But that was enough for Ganondorf. He left Talon there, waiting for an answer that would never come. There wasn't time; Zelda already had a horse, and likely was loading it with her cache, or had already finished. There was only one way she could go now, and if he was too late there was no way to catch her. Ganondorf ran, rasping hard with heavy footfalls, to the gate of the settlement. Every second that slipped by felt like a terrible, looming failure. If she was already gone, how would he track her? How, with riders and dogs and only-the-sands-know what else behind her?

The blockade loomed over Ganondorf. If his magic had been up to it, all of it could have been gone. The whole place could have been a crater in an instant. Instead, he elbowed a panicked builder aside, and began to climb. With only one hand, the speed of his progress worried him. But, Ganondorf finally stood before the gates of the settlement. If she hadn't beaten him, she would pass here. She HAD to pass here...

Faintly, he heard hooves above the clatter of tools.

Yes.

The long, loping strides cleared the barricade with a great leap; the grey horse came into view. Zelda took a soldiers' seat, riding deep into the saddle, wrapping her too-short legs around the wide barrel of the horse's chest. Behind her, Ganondorf could see the beginnings of a storm.

He hadn't really thought his through, he realized. A mortal man, even a large one, could not easily stand against a speeding horse! She blew by him, nearly knocking him to the ground. Ganondorf scowled at her retreating form, feeling the metal cork on his dark power budge; he had to have her back, she could not escape, he'd burn the road to ash if he had to, so help him...!

"Stop!"

The single word erupted from his throat, before he knew what he was doing, how fruitless an empty demand would be.

And, amazingly, Zelda stopped. How? Binding ritual, reversed? Sudden lapse in her sanity? The command of some mad god? What bizarre change in fortune could have ever persuaded her to obey such a command from him?

No, Zelda had not stopped, Ganondorf realized. Her mount had stopped. As Ganondorf neared, he noticed that her horse was the same horse, the same one that she'd been led in on. Of course she'd go for the familiar. Or perhaps she had appraised it as healthier or more fit; it HAD been doing well in the past month...

But it had been the same horse that he had experimented on, tried to enthrall as a beast in his service. No matter how Zelda kicked and pleaded, the animal wouldn't budge. All of that, the whole day's chase - remedied by an offhand, fruitless try.

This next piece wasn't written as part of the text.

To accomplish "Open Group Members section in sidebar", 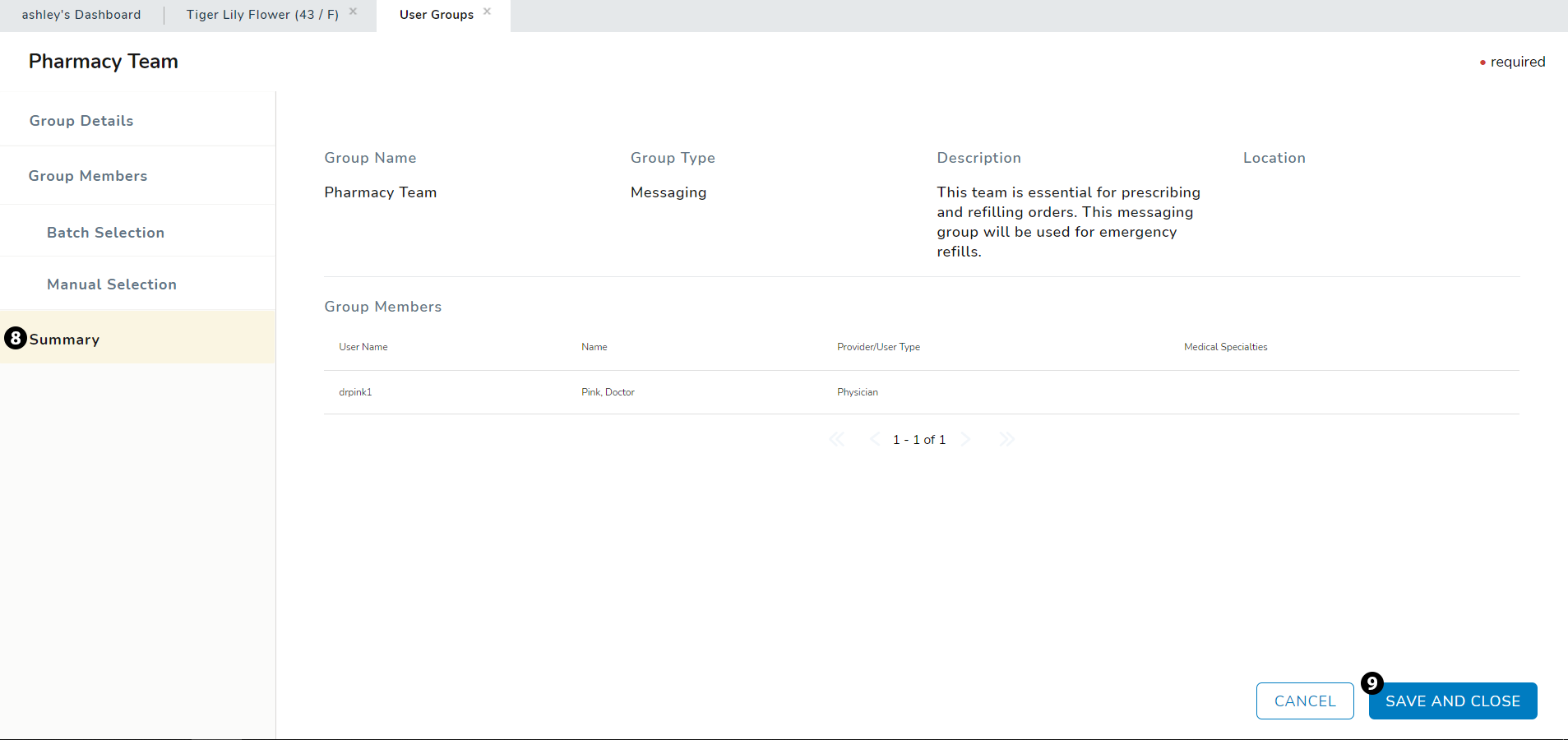I will click(88, 176).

"You...! What did you do?!"

Ganondorf yanked the reins out of her grasp. "Did you think I hadn't prepared for this?"

Zelda tried to dismount. Ganondorf pinned her to the horse's side with his off-arm. "There's no way you could have known, that you'd bewitch the very horse I'd take," she spat. "It's not possible."

"Rethink your possibilities," said Ganondorf, taking advantage of his bluff. "You will find them now... reduced."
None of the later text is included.